Ce qui est certain, c’est que le monde de la publicité s’est déjà emparé de ces outils. Et une publicité de trente secondes produite par l’IA, avec quelques concessions visuelles mineures, est déjà une réalité.
Attention : faire un film avec l’IA requiert énormément de temps. Kevin Abosch, l’un des pionniers du domaine, était présent à Cannes avec son film Shitcoin, que je n’ai malheureusement pas pu voir. Il m’a expliqué par le passé qu’il construisait ses propres modèles, et que, fondamentalement, la clé de tout ce qui se fait dans ce domaine réside dans la création de modèles personnalisés.
Mon sentiment est que l’IA, aujourd’hui, mesurée en tokens, est extrêmement coûteuse. Et si l’on la mesure en coût mensuel facturé à l'utilisateur, on se rend compte que Google, Runway et les autres doivent investir massivement car tout est déficitaire. D’un côté, il y a les utilisateurs semi-professionnels, qui expérimentent avec ces outils dans un cadre créatif contraint, et qui iront jusqu’au bout de leurs crédits — mais rarement au-delà , faute de budget. De l’autre, les professionnels, que les plateformes espèrent séduire avec des accords-cadres sur plusieurs films, en misant sur leur capacité à dépenser des fortunes en tokens pour industrialiser la production.
La deuxième approche — celle sur laquelle nous nous appuyons — consiste à intégrer l’IA au cœur du processus de fabrication d’un film, dès la phase de préproduction.
Dans un monde sous contrainte financière et temporelle, cela permet de faire des choses incroyables.
Depuis six mois, nous avons mis en place, au sein du studio, une méthode de travail complètement nouvelle. Elle est largement inspirée de ce que je fais dans le cadre de mes recherches avec Cybernetica, une newsletter que je rédige seul, mais avec l’aide d’une quinzaine d’agents intelligents — une sorte de Central Intelligent Agentics — qui parcourent le web en permanence.
Pour nos films, l’IA nous permet d’aller au bout de la proposition créative. On peut imaginer des prévisualisations, des scènes, et surtout, un véritable travail collaboratif dès le départ entre le réalisateur, le scénariste, l’équipe du film et l’intelligence artificielle. Utiliser l’IA pour co-brainstormer est, à mon avis, fascinant — et encore largement sous-exploité.

● Données extraites:
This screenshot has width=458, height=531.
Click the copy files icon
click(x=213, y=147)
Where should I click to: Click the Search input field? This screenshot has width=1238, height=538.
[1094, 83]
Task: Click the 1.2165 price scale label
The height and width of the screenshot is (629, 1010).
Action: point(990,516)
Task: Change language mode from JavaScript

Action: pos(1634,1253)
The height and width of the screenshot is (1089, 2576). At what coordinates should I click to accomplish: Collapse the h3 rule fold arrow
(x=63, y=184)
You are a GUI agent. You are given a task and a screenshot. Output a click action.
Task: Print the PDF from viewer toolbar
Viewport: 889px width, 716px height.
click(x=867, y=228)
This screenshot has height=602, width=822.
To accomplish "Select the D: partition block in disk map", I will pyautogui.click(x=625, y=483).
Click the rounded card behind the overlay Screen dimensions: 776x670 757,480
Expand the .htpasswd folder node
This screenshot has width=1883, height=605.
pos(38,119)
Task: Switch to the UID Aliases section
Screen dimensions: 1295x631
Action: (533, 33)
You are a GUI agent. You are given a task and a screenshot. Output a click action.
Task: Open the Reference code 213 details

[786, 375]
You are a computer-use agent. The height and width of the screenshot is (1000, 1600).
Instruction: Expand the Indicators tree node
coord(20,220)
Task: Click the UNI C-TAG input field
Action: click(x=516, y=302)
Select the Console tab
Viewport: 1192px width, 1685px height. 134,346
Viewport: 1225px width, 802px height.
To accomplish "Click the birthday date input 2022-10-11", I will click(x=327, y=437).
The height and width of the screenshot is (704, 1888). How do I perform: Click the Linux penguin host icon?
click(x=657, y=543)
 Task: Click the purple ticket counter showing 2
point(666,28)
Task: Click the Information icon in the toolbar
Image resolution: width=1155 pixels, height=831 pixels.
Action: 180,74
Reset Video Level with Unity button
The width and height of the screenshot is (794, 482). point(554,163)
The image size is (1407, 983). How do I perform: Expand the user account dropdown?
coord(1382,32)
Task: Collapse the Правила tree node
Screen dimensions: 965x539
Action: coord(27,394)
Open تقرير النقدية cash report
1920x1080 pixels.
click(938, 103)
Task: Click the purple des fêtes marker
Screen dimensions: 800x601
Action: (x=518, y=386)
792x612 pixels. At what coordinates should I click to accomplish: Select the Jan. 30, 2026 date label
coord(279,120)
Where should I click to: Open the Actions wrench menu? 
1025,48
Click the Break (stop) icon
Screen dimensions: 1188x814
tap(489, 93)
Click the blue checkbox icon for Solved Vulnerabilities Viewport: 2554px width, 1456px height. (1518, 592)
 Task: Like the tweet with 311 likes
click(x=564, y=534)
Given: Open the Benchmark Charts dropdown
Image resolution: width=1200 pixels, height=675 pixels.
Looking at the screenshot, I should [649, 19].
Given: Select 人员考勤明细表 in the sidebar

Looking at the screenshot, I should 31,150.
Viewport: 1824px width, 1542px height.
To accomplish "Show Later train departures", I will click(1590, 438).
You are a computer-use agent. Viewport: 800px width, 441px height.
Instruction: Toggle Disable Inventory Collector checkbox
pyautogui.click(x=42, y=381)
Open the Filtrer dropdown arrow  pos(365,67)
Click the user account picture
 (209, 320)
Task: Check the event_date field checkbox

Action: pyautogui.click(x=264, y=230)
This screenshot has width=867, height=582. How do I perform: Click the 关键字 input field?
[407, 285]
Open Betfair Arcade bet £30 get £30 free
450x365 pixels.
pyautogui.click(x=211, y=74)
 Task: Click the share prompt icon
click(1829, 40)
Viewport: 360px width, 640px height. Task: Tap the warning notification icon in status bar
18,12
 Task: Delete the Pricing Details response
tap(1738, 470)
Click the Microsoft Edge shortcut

● Exercice écrit:
Prolongez le texte sur l'usage de l'IA dans la fabrication des films en reprenant après sa dernière phrase. Ce matériel n'intervient en rien dans ce qui est demandé.

● Réponse ci-dessous:
Quelqu’un l’a très bien résumé : dans le monde de l’IA, soit elle est utilisée comme un outil, soit elle est considérée comme une collaboratrice. Pour ma part, c’est cette seconde approche qui m’intéresse. Une collaboration avec des intelligences créatives remarquables ou l'on autorise l’IA à proposer des idées.
Alors oui, la question, aujourd’hui, c’est d’apprendre à maîtriser ces outils. Mais pour revenir à ce que je disais plus tôt : s’en servir uniquement pour prolonger des narratifs ou des visions du monde déjà normés, ce serait passer à côté de leur véritable potentiel.
Ce que j’attends de l’IA dans le cinéma, ce n’est pas qu’elle disrupte pour disrupter, ou qu’elle bouscule le marché pour le plaisir de le bousculer. Ce que j’attends, c’est qu’un film fait avec elle — pleinement, lucidement — vienne, lui, changer les règles du jeu. Comme The Brutalist l’a fait. Comme Andor. Comme tous ces projets nés de paris incompris, que personne n’attendait, et qui, une fois sortis, rejoignent immédiatement le panthéon des meilleurs films.
Pour les quelques jours à venir, je continuerai à être réveillé par le bruit des vagues le matin. Une expérience que j’avoue très agréable. Si vous êtes membre de Cybernetica à Cannes, évidemment, un meetup s’impose. Sinon, on se retrouve très vite pour une prochaine newsletter.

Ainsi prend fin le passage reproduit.